Aim of the task » Rewrite the entries from the line with "Image resolution: width=1036" up to and including the line with "[x=55, y=129]", changing "gear icon" to "settings icon" and keeping everything else the same.

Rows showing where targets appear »
>> Start

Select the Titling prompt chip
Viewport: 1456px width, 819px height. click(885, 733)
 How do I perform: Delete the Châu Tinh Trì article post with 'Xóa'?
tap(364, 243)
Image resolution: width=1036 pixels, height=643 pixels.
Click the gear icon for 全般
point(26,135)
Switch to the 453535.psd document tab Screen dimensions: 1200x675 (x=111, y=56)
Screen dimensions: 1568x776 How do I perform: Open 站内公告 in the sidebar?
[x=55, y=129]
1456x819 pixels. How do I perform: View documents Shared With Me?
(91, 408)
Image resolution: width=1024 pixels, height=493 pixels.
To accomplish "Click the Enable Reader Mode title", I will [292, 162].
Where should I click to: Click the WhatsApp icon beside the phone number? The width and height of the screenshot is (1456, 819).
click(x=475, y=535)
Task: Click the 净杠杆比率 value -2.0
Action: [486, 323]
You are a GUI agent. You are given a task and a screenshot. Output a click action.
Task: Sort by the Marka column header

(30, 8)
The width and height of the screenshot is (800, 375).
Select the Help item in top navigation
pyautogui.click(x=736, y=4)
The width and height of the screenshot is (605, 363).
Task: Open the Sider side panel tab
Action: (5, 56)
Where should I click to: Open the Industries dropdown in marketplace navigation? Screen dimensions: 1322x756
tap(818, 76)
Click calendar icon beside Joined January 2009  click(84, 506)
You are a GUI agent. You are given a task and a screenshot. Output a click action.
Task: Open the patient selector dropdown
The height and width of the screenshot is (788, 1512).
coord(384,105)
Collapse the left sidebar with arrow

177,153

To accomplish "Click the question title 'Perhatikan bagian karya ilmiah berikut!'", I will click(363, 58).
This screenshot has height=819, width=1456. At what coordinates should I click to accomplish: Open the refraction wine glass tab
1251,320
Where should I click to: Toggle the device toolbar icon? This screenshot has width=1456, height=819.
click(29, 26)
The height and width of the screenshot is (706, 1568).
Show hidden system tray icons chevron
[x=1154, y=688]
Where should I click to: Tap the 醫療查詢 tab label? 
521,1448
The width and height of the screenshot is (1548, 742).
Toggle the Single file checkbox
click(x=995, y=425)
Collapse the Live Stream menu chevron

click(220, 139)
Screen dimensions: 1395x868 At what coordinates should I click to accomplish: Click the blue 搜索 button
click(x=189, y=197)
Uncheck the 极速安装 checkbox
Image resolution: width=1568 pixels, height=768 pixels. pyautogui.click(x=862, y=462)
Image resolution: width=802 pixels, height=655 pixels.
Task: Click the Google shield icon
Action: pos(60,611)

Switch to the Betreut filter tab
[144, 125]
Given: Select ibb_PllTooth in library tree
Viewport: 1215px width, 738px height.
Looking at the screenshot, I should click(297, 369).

>> End

Task response »
Image resolution: width=1036 pixels, height=643 pixels.
Click the settings icon for 全般
point(26,135)
Switch to the 453535.psd document tab Screen dimensions: 1200x675 (x=111, y=56)
Screen dimensions: 1568x776 How do I perform: Open 站内公告 in the sidebar?
[x=55, y=129]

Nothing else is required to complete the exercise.